[Opening EXERCISE INPUTS section]

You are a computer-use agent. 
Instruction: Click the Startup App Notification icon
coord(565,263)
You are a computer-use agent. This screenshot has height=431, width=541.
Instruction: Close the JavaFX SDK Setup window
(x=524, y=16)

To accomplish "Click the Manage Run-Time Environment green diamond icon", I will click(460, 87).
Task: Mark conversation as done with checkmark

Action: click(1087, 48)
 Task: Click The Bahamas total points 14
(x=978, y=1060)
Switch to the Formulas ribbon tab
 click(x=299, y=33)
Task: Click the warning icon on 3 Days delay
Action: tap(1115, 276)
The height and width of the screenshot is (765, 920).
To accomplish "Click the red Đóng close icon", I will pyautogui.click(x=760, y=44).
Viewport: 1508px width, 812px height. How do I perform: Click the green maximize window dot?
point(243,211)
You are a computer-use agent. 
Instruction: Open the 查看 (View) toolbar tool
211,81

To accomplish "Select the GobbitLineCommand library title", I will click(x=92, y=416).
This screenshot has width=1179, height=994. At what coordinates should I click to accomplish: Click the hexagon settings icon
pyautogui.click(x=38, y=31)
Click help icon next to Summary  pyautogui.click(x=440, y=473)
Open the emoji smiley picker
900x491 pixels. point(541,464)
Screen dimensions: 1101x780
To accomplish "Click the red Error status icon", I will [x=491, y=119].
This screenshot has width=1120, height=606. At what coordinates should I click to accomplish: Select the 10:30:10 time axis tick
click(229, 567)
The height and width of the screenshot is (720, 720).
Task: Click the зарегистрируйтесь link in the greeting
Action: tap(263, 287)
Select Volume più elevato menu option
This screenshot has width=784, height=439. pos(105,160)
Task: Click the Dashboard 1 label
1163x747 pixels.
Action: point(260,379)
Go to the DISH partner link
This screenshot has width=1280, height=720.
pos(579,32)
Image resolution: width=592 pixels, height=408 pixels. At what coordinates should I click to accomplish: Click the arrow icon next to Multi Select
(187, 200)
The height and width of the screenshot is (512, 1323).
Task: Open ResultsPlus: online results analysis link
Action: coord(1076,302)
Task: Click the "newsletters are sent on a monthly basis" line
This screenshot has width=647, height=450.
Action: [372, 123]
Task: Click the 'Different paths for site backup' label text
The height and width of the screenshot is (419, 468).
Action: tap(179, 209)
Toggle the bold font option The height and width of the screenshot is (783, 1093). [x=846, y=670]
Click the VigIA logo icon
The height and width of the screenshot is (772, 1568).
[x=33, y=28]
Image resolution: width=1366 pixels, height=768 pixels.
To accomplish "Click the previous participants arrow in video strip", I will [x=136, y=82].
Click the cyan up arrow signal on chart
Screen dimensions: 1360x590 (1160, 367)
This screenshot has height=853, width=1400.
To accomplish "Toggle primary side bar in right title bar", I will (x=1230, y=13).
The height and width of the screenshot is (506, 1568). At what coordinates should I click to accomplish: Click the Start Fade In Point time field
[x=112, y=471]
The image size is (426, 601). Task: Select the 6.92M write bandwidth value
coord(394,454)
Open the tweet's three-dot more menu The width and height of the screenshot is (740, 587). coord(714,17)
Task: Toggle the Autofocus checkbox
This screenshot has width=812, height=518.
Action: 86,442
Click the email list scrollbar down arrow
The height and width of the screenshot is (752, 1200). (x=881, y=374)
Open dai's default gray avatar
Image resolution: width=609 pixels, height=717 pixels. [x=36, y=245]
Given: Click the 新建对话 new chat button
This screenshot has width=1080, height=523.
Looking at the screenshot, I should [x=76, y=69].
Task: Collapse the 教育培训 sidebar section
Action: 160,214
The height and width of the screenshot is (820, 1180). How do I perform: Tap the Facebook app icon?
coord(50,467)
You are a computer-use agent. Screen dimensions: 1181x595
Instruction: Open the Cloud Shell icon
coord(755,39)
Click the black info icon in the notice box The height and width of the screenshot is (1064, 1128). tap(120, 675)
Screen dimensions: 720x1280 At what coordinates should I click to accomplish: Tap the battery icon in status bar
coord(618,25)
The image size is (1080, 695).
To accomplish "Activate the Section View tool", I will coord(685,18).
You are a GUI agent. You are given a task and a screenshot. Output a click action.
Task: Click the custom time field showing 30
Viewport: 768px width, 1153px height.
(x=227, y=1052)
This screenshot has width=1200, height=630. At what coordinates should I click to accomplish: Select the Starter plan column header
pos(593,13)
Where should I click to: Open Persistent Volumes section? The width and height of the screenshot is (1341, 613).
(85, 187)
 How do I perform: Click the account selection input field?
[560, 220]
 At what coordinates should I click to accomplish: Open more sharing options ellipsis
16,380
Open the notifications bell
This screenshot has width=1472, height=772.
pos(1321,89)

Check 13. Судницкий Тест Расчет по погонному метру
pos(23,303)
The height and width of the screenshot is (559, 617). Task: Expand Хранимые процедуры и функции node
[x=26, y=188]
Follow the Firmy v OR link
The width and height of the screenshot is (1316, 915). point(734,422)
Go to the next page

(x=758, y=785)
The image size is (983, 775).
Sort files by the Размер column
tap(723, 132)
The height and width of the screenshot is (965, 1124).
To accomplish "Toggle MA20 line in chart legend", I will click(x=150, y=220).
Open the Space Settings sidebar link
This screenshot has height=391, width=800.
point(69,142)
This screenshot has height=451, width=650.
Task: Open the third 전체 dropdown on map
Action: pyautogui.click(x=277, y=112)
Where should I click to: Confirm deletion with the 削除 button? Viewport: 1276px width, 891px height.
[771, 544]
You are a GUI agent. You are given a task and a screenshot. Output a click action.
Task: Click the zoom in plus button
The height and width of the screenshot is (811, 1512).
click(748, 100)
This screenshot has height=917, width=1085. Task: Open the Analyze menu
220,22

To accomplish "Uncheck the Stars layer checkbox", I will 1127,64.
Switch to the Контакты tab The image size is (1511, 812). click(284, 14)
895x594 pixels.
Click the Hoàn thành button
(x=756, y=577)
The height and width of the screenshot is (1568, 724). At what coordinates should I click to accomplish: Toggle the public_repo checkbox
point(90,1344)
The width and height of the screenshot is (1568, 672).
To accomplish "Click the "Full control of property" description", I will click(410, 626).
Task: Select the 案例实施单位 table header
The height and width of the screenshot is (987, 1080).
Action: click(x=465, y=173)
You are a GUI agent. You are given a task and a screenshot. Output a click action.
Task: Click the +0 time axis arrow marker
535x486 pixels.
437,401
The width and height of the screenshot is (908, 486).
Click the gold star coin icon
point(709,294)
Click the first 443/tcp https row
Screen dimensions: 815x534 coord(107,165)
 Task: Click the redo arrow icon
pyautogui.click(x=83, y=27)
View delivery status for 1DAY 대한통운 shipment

[Closing EXERCISE INPUTS section]

- THE TASK -
Give back, word for word, only the lines above from the line holding "The image size is (426, 601)." to the line holding "Click the black", both included.

- EXPECTED OUTPUT -
The image size is (426, 601). Task: Select the 6.92M write bandwidth value
coord(394,454)
Open the tweet's three-dot more menu The width and height of the screenshot is (740, 587). coord(714,17)
Task: Toggle the Autofocus checkbox
This screenshot has width=812, height=518.
Action: 86,442
Click the email list scrollbar down arrow
The height and width of the screenshot is (752, 1200). (x=881, y=374)
Open dai's default gray avatar
Image resolution: width=609 pixels, height=717 pixels. [x=36, y=245]
Given: Click the 新建对话 new chat button
This screenshot has width=1080, height=523.
Looking at the screenshot, I should [x=76, y=69].
Task: Collapse the 教育培训 sidebar section
Action: 160,214
The height and width of the screenshot is (820, 1180). How do I perform: Tap the Facebook app icon?
coord(50,467)
You are a computer-use agent. Screen dimensions: 1181x595
Instruction: Open the Cloud Shell icon
coord(755,39)
Click the black info icon in the notice box The height and width of the screenshot is (1064, 1128). tap(120, 675)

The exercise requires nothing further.